What is needed
From the listing below, extract each line containing the string "first".

Segment Start: Data

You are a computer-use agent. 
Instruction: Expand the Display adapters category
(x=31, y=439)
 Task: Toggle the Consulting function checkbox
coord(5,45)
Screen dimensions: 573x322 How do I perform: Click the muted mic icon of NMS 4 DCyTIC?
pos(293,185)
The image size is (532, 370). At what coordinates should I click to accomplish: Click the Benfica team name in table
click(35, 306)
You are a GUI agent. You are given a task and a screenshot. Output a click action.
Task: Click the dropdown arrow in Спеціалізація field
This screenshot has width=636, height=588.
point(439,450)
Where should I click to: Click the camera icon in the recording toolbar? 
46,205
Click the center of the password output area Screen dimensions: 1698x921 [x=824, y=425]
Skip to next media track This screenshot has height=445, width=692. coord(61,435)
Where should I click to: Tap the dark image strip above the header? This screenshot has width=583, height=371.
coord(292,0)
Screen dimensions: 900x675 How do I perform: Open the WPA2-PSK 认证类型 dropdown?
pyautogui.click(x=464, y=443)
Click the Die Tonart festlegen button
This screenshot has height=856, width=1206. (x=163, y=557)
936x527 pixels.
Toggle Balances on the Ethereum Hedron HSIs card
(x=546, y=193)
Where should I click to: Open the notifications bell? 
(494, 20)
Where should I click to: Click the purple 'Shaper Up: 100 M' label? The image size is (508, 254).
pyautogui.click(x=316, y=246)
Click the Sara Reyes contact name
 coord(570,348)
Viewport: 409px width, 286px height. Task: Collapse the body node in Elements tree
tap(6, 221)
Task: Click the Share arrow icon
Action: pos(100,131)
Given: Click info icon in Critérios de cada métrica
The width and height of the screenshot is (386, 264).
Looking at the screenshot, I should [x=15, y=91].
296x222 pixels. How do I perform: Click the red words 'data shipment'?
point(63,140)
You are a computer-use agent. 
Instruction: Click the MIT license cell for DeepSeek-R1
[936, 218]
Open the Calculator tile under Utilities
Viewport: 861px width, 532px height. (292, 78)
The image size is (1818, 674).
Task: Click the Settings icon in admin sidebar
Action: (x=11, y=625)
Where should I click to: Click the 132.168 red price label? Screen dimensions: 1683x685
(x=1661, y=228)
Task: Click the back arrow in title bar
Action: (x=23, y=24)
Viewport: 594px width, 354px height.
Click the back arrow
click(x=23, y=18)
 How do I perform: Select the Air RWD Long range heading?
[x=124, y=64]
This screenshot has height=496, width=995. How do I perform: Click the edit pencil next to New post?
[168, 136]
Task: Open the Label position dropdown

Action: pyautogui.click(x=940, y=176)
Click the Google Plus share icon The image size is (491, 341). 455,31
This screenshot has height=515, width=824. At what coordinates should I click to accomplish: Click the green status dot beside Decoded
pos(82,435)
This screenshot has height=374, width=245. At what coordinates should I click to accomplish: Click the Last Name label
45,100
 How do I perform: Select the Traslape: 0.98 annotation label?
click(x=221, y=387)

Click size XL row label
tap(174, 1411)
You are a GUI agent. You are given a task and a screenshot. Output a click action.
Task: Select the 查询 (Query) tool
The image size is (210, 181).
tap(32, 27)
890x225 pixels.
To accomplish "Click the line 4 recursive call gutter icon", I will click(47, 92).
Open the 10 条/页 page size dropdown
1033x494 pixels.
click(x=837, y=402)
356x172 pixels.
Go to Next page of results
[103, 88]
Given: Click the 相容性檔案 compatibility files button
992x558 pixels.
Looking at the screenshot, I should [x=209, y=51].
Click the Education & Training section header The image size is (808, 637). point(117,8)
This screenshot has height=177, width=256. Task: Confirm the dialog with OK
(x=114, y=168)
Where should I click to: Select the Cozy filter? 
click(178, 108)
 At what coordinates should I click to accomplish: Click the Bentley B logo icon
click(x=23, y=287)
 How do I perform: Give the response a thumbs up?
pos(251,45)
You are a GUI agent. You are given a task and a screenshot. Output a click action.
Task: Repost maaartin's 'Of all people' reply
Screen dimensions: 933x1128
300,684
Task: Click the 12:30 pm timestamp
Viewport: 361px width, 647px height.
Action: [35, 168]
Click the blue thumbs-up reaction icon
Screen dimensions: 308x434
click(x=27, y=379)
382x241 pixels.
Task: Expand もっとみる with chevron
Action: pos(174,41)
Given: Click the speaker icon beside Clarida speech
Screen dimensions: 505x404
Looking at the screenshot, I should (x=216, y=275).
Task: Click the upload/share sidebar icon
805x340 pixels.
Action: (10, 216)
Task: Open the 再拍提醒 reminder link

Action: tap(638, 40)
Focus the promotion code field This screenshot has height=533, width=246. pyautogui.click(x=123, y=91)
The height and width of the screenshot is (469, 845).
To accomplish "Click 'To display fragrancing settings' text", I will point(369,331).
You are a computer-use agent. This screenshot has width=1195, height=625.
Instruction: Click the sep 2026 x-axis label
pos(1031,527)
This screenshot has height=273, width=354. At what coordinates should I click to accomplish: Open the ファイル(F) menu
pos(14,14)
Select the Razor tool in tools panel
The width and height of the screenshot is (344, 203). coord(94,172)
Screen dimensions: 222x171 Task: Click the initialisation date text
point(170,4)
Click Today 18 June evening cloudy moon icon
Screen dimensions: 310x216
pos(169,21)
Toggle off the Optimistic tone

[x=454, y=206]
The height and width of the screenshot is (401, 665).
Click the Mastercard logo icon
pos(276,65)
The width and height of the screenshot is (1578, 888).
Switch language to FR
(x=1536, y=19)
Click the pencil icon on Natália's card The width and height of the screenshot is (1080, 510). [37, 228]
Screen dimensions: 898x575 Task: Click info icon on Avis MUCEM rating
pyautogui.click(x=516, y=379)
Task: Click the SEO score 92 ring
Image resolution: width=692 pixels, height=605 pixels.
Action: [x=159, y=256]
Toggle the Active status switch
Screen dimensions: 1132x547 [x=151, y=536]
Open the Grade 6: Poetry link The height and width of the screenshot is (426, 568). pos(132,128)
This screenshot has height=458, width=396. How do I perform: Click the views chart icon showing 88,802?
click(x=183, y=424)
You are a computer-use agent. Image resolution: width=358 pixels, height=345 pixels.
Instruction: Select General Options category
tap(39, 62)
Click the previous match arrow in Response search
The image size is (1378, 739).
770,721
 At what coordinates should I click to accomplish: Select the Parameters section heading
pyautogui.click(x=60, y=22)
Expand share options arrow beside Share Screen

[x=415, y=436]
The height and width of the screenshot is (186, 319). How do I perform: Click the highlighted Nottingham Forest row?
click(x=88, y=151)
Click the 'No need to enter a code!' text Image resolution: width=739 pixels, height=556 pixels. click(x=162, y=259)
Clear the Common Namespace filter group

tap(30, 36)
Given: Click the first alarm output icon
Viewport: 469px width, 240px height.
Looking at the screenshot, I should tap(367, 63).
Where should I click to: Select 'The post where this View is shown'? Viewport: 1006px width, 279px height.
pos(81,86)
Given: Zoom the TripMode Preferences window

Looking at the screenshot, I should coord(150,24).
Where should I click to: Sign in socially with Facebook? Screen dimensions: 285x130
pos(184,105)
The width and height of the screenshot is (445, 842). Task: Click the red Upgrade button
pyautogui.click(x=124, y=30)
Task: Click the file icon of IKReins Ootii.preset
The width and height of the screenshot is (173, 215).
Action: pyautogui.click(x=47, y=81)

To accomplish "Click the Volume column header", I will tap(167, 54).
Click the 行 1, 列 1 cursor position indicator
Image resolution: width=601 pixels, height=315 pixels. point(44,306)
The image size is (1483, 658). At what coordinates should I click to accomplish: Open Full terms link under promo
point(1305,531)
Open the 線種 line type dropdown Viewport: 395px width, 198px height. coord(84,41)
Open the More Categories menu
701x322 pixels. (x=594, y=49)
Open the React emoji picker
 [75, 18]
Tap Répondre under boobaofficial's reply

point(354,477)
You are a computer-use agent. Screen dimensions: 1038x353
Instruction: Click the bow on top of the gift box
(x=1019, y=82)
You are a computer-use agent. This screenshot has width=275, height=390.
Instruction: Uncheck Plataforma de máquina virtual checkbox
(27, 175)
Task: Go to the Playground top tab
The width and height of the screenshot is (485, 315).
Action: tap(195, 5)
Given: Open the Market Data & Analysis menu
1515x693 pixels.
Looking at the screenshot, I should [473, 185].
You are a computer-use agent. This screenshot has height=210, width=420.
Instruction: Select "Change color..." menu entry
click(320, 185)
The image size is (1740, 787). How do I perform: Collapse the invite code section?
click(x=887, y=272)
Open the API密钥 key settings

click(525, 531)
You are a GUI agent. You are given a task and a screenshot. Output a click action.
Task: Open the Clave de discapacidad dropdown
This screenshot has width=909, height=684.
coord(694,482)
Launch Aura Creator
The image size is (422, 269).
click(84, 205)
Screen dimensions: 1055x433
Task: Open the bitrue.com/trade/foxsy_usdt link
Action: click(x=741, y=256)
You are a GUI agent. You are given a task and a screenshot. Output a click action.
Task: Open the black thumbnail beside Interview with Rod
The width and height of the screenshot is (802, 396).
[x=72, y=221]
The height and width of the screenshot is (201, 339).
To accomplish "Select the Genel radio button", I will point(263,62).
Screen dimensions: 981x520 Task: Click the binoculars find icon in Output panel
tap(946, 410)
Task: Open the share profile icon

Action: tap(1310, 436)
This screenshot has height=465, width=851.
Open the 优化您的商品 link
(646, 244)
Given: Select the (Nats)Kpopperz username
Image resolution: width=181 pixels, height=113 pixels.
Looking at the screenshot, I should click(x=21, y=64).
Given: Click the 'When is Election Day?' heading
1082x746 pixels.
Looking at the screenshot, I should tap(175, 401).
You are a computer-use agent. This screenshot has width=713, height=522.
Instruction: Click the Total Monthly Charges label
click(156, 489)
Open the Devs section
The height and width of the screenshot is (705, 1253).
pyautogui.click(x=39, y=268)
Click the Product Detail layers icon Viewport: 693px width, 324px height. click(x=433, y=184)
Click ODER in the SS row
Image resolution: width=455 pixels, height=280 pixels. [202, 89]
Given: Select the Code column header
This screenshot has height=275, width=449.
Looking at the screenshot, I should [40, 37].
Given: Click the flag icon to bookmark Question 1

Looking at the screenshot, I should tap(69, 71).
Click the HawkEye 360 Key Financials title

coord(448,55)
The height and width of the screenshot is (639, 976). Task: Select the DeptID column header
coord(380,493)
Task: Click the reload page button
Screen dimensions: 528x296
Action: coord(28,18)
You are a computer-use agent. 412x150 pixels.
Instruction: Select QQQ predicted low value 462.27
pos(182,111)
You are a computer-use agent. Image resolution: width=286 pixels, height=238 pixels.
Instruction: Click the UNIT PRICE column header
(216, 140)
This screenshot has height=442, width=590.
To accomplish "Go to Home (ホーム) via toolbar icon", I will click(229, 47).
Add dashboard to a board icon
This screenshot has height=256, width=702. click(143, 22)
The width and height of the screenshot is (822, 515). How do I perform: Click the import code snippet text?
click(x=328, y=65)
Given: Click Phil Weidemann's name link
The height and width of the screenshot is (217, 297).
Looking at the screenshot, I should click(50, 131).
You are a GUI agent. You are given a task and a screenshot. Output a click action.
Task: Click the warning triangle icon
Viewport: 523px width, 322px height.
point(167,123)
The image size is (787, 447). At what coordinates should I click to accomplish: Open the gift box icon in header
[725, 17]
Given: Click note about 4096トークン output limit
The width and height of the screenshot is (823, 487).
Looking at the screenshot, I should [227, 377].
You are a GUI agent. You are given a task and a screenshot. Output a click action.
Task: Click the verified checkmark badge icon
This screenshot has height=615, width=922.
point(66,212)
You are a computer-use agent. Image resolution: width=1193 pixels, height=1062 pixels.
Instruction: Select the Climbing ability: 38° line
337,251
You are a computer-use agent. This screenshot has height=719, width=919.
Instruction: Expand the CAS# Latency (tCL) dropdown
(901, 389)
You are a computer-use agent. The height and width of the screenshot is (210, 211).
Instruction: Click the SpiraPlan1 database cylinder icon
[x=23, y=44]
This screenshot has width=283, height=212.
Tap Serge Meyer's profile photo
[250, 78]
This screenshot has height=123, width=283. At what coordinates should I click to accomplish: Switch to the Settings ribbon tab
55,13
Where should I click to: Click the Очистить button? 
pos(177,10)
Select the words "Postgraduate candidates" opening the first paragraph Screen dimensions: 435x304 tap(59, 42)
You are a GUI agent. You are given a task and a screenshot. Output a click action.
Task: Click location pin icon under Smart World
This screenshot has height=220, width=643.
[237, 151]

Segment End: Data

Finished task
Given: Click the first alarm output icon
Select the words "Postgraduate candidates" opening the first paragraph Screen dimensions: 435x304 tap(59, 42)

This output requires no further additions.